We’re all waiting for the next shoe to drop. We’re all — let’s face it — no better than that doomsday cult back in 1978, the Jim Jones gang, that was certain the Earth was about to be snuffed out so hundreds of its members sipped poison-laced Kool-Aid and beat the rest of us to oblivion. Or the Mayans, whose calendar technicians worked out the exact date of the end of the Earth: December 21, 2012. Or David Koresh’s Branch Davidians. Or that Heaven’s Gate bunch back in 1997 who committed mass suicide so they could escape this doomed globe.

Or…, or…, or…. See? There’ve been countless individuals and groups fixated on The End.

Humans are the only species, as far as we can determine, that has an awareness of finity. (Merriam-Webster and other authorities seem to disagree with me vis à vis the existence of the word finity.) Every once in a while, throughout history, large numbers of people have come to agree that our collective finiteness was just around the corner. The global human zeitgeist of this age is simply another manifestation of that bad habit.

Make no mistake, we face some mighty challenges over the next few years/decades/centuries. For all we know, our actions today or tomorrow, and those we’ve undertaken in the past, may well mean curtains for scads of us. Book it: our grandchildren, great-grandchildren, and all the rest of our progeny had better learn to breathe a fossil-fuel-fouled air and batten down the hatches against mega-hurricanes. Don’t even get me started on viruses, both extant and fixing to come into being.

So I’m not a Pollyanna.

But I’m not buying into the doom.

I can’t.

Having been raised a Roman Catholic (and quitting that gang as soon as I reached the age of reason) I can attest that one of the good things arising from that belief system was explicated during a sermon I heard back in the late 1990s when, in the depths of gloom I resorted to attending Sunday mass for a few weeks. The priest that Sunday said, “We’re here on this Earth to love and to hope.” It was an epiphany for me.

There’s no point in going on if we’re not hoping and loving. That simple line was so beautiful, so touching, so appropriate at that moment that I’ve never forgotten it. I remember what the weather was that Sunday, what I was wearing, how many people were in the church, how just hearing those words was a first step for me to begin climbing out of what had been a psychological and emotional hell.

We’re here on this Earth to love and to hope.

For all I know, that priest might by now have been defrocked for not rapping his parishioners over the knuckles for even thinking of the word abortion or not embracing the tenet that all that counts in this world is to praise and worship Jesus and all his bandmates.

That line sounds like something a Unitarian Universalist preacher might deliver. Or some other cleric of an equally subversive faith.

If the priests and nuns I’d grown up with had stressed that love and hope angle, I might have hung around longer. But when I hit the age of 12 and started figuring this whole god idea seemed awfully dubious, I bolted.

Anyway, hoping specifically seems today to be the most quaint of ideas.
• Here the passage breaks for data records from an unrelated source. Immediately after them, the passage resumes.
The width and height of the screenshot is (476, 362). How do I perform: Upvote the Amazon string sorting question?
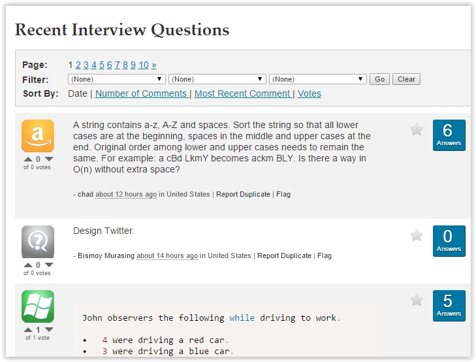coord(27,159)
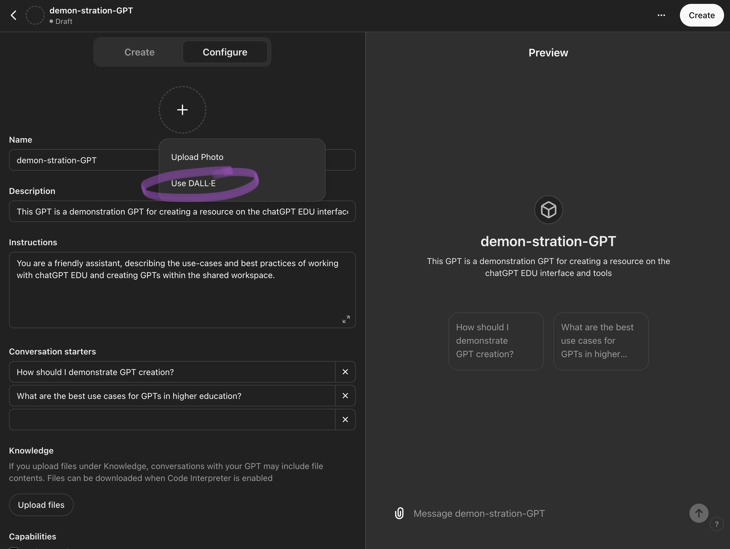Click the cube GPT avatar in Preview
Viewport: 730px width, 549px height.
pos(548,210)
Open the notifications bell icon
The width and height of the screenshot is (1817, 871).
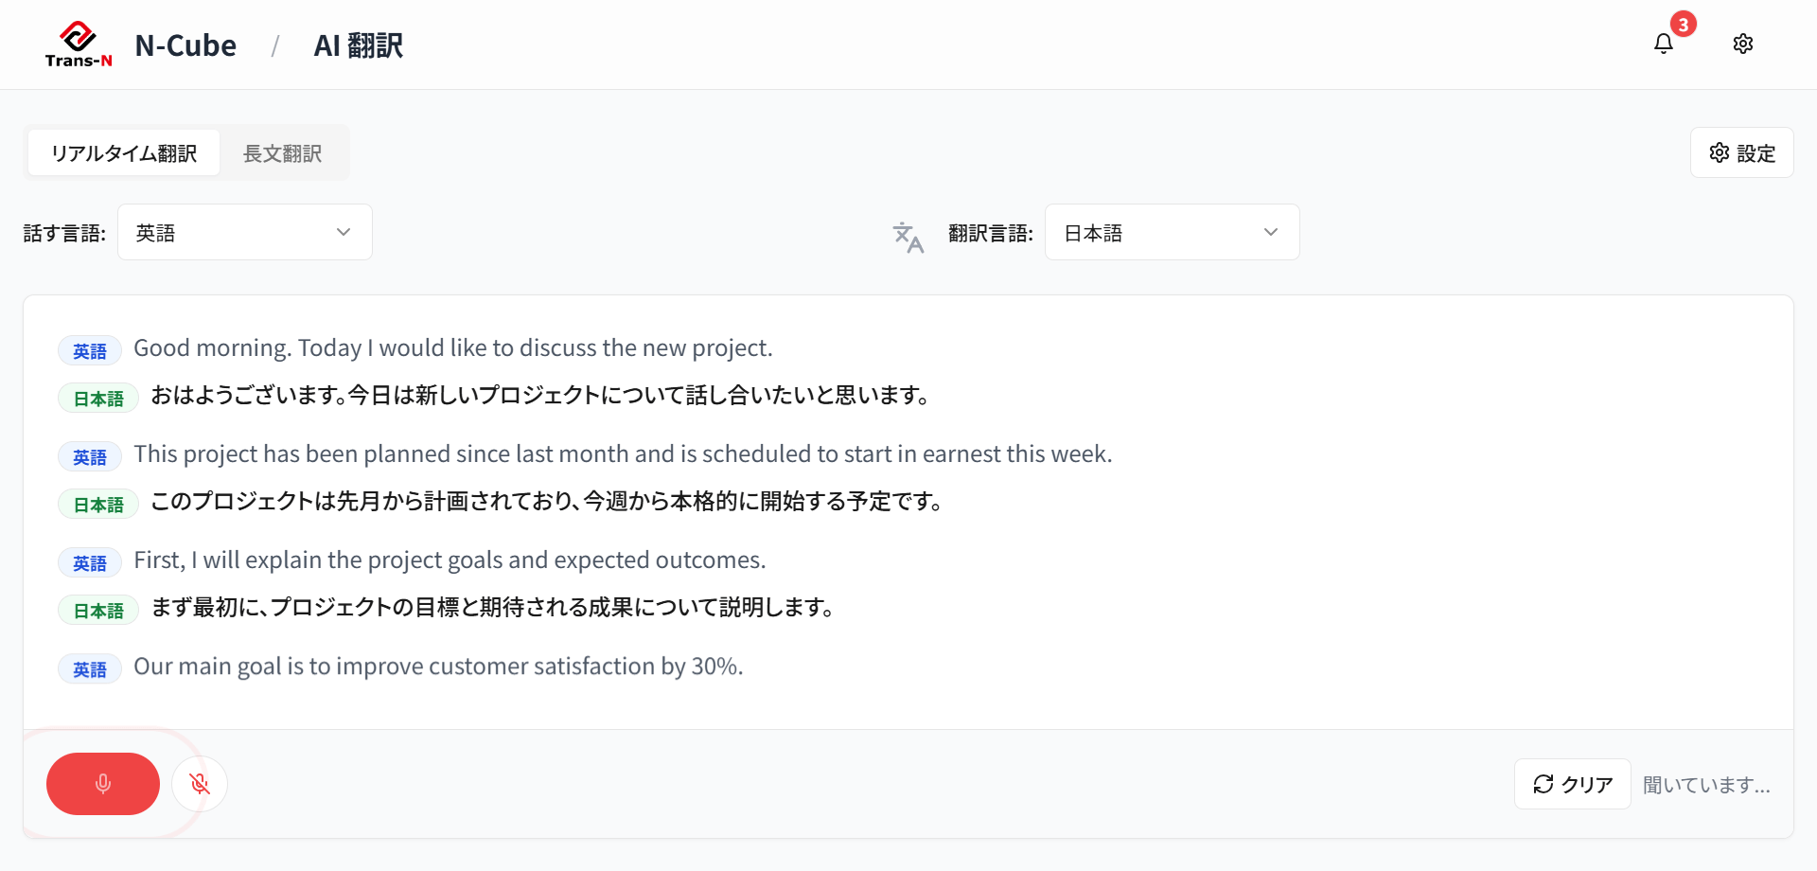pyautogui.click(x=1663, y=44)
Nobody hopes anymore. How old fashioned. How 20th century!

But we have to hope. I have to hope.

If we don’t hope, our actions and behaviors will be tainted. We won’t take drastic actions to stave off the coming fires, floods, mega-hurricanes, millions of abortions, forced pregnancies, and other inconveniences everybody seems to be obsessed with now.

I want to turn on the news or flip open the paper and see a story about…, well, something good. Something like the deploying of the Webb Space Telescope, which over the last few months has inspired me and those who might tend to be open to inspiration. But too many of us are not and the news reflects that. All we hear about are racism, misogyny, war, fire, drought, mega-hurricanes and the rest.

There’s something more.

There’s hope.

[Note: While I was writing this, I was told by a friend that her mother, who was alive in 1910, remembers the newspapers of the day warning that Halley’s Comet, due that year, was going to crash into the Earth and kill us all. Again, doomsday-ing is nothing new.]